• **WORK ORDER**
Look through the material for lines with the word "Image", and copy each one.
── DATASET
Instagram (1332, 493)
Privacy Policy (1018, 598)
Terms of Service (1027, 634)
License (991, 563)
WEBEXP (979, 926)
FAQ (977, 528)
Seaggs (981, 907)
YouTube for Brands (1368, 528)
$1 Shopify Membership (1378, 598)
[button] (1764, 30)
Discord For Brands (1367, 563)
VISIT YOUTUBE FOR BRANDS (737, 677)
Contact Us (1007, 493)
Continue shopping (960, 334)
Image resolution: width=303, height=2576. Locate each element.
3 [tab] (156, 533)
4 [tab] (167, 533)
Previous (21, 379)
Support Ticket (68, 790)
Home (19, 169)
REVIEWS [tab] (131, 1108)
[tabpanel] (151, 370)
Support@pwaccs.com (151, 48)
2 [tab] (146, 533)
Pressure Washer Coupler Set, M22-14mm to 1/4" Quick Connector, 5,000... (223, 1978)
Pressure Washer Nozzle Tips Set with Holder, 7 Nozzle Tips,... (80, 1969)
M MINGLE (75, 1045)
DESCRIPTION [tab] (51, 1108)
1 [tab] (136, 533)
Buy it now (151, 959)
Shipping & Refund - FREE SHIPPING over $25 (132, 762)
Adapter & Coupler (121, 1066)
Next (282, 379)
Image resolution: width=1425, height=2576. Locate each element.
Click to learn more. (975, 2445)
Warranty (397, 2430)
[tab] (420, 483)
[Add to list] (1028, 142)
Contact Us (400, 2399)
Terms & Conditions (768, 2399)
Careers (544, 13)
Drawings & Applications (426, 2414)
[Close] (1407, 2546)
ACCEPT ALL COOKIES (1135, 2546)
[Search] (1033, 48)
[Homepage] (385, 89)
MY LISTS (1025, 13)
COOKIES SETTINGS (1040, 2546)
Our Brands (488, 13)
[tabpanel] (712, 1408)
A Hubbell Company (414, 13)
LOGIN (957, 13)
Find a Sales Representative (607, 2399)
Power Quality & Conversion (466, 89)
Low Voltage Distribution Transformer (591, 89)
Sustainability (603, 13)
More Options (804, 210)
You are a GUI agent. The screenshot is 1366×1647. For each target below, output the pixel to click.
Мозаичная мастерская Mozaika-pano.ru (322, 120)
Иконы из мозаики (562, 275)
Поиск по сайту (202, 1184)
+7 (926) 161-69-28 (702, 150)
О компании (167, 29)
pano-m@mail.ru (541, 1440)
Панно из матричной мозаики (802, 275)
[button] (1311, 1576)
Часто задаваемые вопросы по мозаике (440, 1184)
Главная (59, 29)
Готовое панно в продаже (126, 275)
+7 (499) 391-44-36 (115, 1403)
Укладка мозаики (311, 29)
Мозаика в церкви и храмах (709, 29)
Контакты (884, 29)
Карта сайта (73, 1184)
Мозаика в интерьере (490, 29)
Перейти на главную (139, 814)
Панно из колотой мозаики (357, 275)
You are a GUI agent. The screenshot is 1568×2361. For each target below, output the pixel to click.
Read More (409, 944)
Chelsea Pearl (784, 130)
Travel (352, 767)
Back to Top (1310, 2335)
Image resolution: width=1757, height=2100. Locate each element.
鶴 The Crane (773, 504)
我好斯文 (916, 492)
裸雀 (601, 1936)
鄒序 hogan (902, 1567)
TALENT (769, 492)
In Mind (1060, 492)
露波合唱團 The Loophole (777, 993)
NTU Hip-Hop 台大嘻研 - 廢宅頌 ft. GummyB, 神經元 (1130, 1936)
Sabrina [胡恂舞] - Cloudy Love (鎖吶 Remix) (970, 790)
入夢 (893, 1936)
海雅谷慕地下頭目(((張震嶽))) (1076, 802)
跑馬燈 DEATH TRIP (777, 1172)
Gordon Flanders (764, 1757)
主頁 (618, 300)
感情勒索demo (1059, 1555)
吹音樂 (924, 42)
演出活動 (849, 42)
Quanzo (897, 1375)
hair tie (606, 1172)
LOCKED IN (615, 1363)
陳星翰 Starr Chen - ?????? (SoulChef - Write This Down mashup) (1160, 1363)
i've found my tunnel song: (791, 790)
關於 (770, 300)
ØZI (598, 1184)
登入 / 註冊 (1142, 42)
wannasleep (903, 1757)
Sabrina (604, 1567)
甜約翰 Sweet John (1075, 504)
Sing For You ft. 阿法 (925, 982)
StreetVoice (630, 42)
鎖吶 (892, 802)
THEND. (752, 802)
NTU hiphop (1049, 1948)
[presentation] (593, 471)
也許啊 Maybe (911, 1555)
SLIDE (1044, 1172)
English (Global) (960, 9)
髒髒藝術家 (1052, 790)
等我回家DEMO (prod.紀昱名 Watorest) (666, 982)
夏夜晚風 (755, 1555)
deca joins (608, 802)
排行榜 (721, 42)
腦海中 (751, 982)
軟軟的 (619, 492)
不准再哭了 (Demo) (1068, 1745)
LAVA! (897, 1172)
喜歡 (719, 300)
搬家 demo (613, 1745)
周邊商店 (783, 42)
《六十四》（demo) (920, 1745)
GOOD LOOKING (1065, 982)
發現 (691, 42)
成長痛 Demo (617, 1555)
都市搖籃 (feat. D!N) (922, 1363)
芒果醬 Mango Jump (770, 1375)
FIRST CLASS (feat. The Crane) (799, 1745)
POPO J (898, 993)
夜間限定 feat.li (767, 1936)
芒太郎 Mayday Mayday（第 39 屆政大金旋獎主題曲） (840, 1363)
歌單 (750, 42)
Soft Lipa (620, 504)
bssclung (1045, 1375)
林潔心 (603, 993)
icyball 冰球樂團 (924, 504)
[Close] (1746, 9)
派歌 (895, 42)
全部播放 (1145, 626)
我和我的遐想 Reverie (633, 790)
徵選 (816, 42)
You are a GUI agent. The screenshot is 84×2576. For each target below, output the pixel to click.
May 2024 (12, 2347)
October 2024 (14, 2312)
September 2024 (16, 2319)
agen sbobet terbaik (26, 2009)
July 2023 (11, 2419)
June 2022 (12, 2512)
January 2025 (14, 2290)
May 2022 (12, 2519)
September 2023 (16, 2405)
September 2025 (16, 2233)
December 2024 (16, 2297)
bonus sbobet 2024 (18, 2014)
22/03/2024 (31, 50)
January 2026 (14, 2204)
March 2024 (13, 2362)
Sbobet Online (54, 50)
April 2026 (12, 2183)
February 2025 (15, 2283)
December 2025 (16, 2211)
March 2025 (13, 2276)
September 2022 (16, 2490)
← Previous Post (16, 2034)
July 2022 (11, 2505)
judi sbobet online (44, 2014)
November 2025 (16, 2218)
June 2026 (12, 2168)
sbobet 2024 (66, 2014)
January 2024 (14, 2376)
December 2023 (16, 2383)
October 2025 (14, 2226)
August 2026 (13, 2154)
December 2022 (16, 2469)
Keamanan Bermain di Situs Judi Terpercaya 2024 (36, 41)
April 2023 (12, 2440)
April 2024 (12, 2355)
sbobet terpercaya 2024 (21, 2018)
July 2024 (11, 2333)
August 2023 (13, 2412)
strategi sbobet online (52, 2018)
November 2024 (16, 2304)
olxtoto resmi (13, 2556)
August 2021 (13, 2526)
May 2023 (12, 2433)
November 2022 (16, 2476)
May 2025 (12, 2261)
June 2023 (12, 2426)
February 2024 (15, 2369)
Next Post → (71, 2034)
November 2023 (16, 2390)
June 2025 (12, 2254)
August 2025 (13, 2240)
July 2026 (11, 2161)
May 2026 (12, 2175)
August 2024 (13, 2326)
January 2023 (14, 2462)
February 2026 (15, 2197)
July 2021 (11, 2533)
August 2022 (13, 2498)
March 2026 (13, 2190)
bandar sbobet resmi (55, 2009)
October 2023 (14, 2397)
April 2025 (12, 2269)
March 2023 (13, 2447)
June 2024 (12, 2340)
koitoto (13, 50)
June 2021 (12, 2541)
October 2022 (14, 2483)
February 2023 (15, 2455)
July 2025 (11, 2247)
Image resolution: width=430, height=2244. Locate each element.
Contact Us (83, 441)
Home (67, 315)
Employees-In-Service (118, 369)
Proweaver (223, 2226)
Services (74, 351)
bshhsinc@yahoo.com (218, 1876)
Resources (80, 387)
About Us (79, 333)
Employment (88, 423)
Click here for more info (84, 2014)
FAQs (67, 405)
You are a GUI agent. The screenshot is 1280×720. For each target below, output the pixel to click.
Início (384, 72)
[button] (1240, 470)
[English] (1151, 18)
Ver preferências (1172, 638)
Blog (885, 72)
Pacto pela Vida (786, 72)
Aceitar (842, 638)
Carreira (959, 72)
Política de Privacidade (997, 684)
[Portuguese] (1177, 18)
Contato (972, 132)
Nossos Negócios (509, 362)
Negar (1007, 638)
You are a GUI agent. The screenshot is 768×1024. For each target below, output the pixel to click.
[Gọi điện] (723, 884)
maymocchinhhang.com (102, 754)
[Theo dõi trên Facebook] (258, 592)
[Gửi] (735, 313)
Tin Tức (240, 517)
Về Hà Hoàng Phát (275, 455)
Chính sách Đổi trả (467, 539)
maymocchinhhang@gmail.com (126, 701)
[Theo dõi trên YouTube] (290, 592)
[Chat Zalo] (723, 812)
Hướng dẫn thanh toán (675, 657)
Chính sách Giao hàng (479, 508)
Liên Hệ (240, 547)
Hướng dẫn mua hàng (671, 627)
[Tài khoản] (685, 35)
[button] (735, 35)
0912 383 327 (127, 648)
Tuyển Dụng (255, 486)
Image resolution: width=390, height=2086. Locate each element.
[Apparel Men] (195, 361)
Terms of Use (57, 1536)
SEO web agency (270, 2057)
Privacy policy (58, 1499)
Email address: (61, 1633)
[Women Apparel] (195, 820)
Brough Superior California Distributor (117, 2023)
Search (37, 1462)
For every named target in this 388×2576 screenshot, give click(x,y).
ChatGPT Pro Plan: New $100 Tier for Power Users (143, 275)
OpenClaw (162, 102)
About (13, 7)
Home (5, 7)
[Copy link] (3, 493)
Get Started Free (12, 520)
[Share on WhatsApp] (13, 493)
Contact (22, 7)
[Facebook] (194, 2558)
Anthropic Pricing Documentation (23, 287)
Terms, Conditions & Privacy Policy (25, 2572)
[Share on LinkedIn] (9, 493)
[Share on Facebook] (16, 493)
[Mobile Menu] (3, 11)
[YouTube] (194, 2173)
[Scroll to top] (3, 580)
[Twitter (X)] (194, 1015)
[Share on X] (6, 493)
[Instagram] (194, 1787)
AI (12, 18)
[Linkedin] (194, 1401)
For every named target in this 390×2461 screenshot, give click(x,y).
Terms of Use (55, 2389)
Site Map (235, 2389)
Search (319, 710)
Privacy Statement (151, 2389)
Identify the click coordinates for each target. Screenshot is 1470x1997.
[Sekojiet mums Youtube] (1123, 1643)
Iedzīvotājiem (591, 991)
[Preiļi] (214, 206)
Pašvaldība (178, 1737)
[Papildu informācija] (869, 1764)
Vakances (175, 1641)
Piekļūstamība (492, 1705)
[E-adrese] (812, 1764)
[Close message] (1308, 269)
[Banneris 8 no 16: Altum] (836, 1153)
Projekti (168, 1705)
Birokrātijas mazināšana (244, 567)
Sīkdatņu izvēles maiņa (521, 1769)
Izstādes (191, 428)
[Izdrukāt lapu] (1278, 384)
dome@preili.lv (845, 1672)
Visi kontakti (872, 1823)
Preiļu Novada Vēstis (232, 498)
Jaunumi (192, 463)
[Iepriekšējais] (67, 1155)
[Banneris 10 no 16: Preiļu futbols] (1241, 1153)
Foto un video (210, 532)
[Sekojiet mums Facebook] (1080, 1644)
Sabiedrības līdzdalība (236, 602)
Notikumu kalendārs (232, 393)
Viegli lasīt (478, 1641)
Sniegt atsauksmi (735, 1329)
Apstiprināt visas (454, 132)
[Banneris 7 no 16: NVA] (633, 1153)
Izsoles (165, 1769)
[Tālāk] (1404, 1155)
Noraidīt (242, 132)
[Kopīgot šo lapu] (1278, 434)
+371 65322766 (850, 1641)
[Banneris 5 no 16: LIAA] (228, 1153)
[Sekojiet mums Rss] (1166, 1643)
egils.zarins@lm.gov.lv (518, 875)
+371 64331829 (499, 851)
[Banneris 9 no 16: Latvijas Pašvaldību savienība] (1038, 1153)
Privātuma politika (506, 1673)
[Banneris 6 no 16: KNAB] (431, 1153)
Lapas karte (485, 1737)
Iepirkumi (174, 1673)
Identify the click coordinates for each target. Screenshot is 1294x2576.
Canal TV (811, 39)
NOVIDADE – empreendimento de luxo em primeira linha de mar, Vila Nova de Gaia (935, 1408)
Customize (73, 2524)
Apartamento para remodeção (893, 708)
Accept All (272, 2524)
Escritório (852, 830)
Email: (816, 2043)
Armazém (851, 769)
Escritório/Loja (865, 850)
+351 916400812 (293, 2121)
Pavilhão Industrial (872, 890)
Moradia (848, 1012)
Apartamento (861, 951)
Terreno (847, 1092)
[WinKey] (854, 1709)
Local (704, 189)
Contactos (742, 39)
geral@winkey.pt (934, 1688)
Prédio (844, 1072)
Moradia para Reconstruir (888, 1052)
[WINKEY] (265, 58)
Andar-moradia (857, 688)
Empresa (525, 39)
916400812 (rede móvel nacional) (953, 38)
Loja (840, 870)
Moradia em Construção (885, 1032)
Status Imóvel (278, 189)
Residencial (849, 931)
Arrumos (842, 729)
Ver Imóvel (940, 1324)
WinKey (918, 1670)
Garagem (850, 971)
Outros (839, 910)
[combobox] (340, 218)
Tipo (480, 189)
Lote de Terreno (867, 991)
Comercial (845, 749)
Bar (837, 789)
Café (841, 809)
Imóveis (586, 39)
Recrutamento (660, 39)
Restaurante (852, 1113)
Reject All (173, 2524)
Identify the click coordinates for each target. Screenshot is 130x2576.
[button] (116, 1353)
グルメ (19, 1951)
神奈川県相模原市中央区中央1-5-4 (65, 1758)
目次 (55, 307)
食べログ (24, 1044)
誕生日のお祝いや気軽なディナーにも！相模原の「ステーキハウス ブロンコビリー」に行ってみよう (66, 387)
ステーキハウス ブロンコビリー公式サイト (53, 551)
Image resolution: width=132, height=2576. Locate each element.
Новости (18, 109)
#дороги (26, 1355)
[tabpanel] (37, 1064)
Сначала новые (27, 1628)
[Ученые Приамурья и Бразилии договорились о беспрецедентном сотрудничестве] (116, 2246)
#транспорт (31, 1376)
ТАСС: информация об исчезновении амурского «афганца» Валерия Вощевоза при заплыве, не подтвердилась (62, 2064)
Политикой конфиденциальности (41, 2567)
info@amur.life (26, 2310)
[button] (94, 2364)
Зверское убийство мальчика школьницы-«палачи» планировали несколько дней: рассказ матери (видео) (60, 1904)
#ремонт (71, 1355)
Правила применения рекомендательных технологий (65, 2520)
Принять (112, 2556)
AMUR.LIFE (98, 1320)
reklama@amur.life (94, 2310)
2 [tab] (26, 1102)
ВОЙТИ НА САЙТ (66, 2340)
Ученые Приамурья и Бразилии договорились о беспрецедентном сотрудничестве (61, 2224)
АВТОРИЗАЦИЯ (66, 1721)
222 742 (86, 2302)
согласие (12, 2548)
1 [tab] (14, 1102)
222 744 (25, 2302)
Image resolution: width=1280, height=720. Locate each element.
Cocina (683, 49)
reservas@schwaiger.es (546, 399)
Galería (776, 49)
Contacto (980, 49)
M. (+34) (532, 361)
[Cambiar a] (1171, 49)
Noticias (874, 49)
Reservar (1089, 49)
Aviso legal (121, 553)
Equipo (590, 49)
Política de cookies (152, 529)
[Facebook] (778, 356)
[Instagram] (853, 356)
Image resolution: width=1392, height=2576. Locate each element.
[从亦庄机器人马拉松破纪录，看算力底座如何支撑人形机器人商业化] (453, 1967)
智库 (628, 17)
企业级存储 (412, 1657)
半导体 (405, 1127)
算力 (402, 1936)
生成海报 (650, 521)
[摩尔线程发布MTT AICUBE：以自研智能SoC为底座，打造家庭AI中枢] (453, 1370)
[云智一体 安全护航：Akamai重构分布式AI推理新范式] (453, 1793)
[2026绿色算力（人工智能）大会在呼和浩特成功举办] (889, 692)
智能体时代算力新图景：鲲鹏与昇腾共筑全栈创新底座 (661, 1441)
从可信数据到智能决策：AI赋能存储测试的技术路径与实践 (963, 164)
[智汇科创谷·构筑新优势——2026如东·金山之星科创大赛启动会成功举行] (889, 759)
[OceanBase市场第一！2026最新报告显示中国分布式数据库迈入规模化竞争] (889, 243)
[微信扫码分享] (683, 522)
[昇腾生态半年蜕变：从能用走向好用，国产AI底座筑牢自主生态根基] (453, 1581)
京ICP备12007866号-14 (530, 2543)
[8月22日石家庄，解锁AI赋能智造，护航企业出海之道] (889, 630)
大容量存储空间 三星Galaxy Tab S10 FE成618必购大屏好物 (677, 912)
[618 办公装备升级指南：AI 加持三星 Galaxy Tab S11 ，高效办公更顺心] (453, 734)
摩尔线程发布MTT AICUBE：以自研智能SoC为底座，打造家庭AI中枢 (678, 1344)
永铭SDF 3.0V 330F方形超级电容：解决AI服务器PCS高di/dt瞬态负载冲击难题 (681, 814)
────
• **COMPLETED TASK**
Image resolution: width=303, height=2576. Locate each element.
Image resolution: width=1425, height=2576. Locate each element.
Image resolution: width=1757, height=2100. Locate each element.
Image resolution: width=430, height=2244. Locate each element.
Image resolution: width=390, height=2086. Locate each element.
Image resolution: width=132, height=2576. Locate each element.
Image resolution: width=1280, height=720. Locate each element.
Image resolution: width=1392, height=2576. Locate each element.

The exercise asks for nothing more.